Most organisations are full of really great ideas which never make it – for a start most of the great ideas stay inside the minds or immediate friendship groups of the people who have them.
A common frustration for managers is finding better, practical, low cost ways to get the job done - but a common frustration for workers is being asked to do stupid things in an inefficient and life-wasting way.
There are few things more encouraging to a group of people than to be asked for ideas, and to see things change for the better as a direct result. To be able to say: “That was my idea”, or “it was our team that came up with that.”
When people have a clear vision the future and are passionate about making it a reality, you can’t stop the flood of innovations: great ideas, concrete solutions, practical down-to-earth immediate actions to get great results. You also get huge co-operation, rapid agreement, solid effort, readiness to change and astonishing progress.
“If only they would do x…. they would save y overnight.”
“I don’t understand– if they had only done z it would have saved us two weeks work.”
If you’re not hearing these kinds of statements, watch out. It probably means you are in a perfect organisation, possibly set for a big fall having relaxed after getting everything just about perfect…. Or….
All children innovate
"If you want to be more creative, stay in part a child, with the creativity and invention that characterizes children before they are deformed by adult society." - Jean Piaget 1896-1980
Find me a young child that does not innovate – all the time. Experimenting, exploring, pushing, pulling, trying, succeeding and often failing, with an intense curiosity about everything and everyone.
Imagination, the world of fantasy, is where
innovation happens. We see possibilities, unlimited by the rigid confines of today’s reality.
“When I examine myself and my methods of thought, I come to the conclusion that the gift of fantasy meant more to me than my talent for absorbing positive knowledge.” - Albert Einstein 1879-1955
And then most children start to learn to conform, not to be different, to be the same, to be part of the crowd. They copy the same accents, dress in similar clothes to their friends and so on. And slowly but surely the natural
innovation in all of us can start to die.
Lesson: make sure people feel as comfortable as a young child when they are taking steps to be creative to help you.
Creative Innovation – Breaking the Pain Barrier
The key to rapid
innovation is suspending critical judgement at an early stage. So often we get too serious and rational about the problems while we are just dreaming about a solution.
Remember, as Albert Einstein once said: "If at first the idea is not absurd, then there is no hope for it."
"Every act of creation is first of all an act of destruction."-- Picasso
“All great discoveries are made by men whose feelings run ahead of their thinking." - C.H. Parkhurst
"Creativity comes by breaking the rules, by saying that you're in love with the anarchist.“ - Anita Roddick, founder of The Body Shop
"Daring ideas are like chessmen moved forward; they may be beaten, but they may start a winning game."- Johann Wolfgang von Goethe 1749-1832
Lesson: Always allow free brainstorming of ideas as you search for a better answer.

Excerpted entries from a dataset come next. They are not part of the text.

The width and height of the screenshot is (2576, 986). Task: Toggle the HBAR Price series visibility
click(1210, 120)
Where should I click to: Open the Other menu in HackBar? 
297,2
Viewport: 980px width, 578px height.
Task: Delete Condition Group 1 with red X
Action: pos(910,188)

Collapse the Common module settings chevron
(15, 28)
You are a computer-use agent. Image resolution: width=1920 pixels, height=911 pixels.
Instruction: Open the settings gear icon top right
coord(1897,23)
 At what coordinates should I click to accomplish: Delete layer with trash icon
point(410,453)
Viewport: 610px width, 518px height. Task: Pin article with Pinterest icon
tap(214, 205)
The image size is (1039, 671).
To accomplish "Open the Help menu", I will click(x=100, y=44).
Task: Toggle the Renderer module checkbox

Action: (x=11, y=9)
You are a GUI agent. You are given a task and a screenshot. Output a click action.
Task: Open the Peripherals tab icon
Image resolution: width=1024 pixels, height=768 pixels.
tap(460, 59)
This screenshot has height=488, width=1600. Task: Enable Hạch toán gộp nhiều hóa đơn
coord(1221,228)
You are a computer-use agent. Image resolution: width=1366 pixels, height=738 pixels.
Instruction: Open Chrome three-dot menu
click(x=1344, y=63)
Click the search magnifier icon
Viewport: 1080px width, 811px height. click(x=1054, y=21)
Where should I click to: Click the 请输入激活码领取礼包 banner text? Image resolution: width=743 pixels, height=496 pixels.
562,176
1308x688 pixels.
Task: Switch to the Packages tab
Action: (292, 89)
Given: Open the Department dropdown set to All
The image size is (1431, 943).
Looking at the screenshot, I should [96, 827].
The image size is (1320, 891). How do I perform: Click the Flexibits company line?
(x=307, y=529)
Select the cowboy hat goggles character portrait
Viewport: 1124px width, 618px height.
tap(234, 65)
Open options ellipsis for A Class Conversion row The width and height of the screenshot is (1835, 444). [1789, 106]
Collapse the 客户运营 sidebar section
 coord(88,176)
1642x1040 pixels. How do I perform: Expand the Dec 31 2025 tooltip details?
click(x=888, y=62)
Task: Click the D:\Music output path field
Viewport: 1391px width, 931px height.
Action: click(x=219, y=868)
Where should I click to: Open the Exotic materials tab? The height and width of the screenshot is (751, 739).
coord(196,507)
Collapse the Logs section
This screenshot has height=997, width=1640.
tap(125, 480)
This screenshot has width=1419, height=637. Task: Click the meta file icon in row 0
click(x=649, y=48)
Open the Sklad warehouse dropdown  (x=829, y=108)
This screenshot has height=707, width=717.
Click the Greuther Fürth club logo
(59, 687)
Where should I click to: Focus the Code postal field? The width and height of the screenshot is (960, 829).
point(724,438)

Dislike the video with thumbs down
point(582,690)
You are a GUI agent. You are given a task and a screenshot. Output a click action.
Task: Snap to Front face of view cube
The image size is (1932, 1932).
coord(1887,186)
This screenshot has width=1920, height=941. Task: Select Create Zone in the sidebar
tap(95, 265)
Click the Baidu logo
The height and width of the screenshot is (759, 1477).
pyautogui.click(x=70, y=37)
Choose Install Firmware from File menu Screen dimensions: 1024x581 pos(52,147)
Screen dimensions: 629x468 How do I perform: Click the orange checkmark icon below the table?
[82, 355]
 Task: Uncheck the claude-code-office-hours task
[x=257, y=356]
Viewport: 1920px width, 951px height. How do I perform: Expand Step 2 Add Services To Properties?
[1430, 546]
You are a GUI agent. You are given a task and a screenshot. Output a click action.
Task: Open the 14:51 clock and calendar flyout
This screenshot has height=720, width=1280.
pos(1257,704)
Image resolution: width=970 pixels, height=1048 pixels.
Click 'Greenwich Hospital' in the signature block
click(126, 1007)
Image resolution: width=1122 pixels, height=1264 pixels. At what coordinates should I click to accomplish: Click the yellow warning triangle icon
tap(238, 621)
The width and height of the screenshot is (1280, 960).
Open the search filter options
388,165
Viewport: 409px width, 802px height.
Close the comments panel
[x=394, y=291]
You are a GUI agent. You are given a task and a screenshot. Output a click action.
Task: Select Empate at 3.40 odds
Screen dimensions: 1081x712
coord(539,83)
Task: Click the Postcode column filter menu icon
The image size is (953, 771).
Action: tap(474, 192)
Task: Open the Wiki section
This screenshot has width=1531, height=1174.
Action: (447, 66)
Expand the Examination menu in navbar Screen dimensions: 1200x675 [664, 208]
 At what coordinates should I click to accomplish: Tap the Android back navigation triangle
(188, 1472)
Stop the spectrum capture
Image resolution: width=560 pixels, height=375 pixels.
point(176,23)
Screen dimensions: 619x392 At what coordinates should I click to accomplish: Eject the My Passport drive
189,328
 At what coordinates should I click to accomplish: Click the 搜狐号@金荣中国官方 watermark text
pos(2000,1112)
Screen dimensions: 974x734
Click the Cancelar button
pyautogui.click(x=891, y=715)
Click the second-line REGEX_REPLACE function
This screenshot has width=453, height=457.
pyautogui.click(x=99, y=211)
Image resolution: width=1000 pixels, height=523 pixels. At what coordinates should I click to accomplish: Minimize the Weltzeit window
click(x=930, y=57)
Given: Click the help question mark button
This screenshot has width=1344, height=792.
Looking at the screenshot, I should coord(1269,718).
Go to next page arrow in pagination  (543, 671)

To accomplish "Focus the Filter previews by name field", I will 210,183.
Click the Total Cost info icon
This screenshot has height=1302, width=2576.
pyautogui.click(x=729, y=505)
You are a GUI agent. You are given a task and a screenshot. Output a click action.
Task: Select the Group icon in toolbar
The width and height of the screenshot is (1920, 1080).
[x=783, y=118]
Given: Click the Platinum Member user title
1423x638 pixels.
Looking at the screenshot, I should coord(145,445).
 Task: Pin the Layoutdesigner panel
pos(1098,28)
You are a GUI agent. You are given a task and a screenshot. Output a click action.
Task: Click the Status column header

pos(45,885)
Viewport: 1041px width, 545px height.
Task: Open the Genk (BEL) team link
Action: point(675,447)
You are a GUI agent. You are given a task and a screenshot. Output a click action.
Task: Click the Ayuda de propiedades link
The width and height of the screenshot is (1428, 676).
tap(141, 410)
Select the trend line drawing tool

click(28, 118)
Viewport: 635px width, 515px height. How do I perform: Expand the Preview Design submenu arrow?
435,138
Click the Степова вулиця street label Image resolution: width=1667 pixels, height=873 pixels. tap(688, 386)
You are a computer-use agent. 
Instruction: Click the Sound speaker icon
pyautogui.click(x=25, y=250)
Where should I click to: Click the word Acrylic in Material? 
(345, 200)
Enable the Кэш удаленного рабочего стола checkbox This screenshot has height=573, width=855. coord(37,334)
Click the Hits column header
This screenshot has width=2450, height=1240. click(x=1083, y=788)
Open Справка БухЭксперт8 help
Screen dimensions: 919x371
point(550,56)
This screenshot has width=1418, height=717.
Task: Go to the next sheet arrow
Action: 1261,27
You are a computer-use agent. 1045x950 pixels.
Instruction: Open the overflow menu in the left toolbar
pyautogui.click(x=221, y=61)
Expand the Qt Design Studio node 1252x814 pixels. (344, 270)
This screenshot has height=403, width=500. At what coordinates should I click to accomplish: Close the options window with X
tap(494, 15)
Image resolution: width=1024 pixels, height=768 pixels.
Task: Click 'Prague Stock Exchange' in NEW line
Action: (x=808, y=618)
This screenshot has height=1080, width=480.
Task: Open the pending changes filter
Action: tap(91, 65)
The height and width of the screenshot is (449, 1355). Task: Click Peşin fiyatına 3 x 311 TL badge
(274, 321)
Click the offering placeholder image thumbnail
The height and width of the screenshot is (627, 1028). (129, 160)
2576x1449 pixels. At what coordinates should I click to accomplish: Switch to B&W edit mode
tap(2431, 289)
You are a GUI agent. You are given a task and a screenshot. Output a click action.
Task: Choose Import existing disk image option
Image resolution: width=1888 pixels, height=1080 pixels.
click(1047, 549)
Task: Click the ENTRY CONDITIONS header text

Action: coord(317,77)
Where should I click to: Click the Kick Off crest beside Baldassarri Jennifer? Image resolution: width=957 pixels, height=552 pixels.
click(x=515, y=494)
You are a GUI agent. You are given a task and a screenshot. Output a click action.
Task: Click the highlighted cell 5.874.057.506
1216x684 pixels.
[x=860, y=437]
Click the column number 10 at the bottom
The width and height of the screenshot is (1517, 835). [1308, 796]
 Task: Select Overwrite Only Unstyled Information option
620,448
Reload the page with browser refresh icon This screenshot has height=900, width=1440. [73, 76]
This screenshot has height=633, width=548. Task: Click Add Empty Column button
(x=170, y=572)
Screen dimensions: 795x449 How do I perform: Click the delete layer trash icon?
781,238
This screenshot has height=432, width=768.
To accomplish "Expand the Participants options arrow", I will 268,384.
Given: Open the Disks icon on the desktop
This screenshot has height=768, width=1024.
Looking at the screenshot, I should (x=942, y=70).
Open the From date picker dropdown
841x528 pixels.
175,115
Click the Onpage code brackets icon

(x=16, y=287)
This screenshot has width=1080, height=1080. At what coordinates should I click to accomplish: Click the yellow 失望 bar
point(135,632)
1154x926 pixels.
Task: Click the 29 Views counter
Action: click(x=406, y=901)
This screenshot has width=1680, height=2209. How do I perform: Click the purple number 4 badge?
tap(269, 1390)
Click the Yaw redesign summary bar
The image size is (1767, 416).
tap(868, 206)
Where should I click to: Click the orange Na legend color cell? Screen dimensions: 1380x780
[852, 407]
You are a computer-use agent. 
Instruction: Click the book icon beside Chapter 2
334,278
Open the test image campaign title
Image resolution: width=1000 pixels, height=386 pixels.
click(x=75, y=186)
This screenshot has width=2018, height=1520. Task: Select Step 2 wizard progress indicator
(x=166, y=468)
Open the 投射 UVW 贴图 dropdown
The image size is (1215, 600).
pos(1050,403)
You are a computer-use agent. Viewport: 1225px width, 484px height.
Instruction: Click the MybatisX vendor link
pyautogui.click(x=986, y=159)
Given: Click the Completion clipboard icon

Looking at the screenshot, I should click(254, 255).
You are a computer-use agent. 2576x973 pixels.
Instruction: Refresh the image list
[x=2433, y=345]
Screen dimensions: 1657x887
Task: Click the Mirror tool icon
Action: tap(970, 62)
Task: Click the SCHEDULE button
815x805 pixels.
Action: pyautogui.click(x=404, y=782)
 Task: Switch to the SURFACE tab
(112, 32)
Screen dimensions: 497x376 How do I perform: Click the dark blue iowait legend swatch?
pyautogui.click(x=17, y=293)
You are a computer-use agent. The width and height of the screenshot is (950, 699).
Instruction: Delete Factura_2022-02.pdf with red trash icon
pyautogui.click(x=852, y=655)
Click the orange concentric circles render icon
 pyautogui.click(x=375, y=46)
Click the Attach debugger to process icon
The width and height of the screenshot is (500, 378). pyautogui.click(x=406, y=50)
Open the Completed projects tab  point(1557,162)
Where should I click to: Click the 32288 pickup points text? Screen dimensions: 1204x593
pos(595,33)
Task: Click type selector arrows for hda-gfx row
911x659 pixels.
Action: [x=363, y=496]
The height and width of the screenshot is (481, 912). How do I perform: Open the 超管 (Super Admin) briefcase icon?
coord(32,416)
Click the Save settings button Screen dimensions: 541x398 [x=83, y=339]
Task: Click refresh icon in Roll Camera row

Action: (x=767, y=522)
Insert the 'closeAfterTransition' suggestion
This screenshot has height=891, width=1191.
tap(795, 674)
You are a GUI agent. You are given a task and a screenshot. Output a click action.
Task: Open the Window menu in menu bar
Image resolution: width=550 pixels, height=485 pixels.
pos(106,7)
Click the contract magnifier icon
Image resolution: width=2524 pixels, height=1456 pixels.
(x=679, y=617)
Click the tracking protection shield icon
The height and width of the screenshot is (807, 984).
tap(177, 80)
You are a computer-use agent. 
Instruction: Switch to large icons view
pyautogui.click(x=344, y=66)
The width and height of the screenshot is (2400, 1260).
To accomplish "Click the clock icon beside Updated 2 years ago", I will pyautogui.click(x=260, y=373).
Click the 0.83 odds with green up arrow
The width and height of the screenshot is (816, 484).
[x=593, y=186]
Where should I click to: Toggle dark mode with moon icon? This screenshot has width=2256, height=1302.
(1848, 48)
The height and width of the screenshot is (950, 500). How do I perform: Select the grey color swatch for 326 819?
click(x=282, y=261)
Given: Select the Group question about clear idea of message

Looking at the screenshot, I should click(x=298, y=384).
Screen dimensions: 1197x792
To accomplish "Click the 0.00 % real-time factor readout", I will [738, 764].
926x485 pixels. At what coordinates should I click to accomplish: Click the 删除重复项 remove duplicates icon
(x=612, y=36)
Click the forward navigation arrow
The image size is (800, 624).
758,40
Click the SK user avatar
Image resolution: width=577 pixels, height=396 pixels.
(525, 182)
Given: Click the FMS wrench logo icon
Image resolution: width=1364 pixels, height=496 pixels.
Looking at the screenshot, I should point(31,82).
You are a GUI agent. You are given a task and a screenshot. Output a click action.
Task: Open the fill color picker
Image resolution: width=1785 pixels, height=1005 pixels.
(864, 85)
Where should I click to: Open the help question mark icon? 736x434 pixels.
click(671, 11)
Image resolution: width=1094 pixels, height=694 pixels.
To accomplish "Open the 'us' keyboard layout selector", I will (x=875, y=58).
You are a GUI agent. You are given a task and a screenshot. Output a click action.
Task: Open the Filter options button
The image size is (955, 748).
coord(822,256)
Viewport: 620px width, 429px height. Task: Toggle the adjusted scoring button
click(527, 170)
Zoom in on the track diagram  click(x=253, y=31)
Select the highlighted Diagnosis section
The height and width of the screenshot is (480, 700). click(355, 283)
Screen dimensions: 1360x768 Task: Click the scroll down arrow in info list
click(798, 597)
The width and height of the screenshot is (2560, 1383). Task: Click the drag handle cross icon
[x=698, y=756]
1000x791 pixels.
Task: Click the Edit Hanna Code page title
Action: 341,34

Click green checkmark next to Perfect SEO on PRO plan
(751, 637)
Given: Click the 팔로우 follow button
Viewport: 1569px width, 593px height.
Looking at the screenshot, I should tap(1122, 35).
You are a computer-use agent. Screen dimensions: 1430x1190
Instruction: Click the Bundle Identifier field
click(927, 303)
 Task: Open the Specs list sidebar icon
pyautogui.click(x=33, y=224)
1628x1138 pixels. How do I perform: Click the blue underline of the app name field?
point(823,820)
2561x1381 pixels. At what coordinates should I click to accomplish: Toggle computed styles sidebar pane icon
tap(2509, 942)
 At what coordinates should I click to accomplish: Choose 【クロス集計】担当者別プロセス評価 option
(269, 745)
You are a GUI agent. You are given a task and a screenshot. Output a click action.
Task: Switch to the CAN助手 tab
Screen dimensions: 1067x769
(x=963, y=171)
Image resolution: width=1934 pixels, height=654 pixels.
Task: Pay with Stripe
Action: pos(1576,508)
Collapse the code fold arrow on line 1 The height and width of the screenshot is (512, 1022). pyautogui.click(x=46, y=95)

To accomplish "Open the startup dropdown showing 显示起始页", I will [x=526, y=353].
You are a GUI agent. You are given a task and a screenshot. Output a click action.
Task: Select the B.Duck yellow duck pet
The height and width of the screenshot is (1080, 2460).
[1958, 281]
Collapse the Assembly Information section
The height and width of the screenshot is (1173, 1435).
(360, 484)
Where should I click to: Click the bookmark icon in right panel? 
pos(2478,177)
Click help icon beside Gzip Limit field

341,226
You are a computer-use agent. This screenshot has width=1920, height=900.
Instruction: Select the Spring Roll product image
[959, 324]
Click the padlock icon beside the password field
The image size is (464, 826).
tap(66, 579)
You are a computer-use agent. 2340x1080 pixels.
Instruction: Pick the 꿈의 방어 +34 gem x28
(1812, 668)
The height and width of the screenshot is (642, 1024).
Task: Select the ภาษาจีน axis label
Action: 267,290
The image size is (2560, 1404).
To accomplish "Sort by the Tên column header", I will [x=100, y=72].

Allow feelings to run beyond logic, intuition before analysis, anarchy before order, without judgement of idea or person, and you will generate radical ideas as raw material for further creative thought.
Pushing through the “Impossible”
Innovation by definition will not be accepted at first. It takes repeated attempts, endless demonstrations, monotonous rehearsals before innovation can be accepted and internalized by an organization. This requires "courageous patience." Warren Bennis
"Nearly every person who develops an idea works up to the point where it looks impossible, and then he gets discouraged. That's not the place to become discouraged." Thomas Edison
When the need is high, we will all take huge risks
The greater the future danger, the greater the
risks we are prepared to take to avoid it. I was recently giving a seminar in a room which was seven stories from the ground and looked out over a roof-top garden. I asked them what we would do if both fire exits were blocked by a huge fire? In a few seconds we had all agreed how we would get down. Every table in the room was covered with table clothes. We would tear them down the middle into narrower strips, tie them firmly together until we had enough length to reach the ground, secure one end to a metal bar on the roof and use it to climb down one at a time.
Risky? Yes.
Danger of falling? Sure.
Would we do it? Just try to stop us.
Just see who would still be waiting at the top with flames pouring out of the windows.
Lesson: Make sure people sense danger if you want them to innovate fast.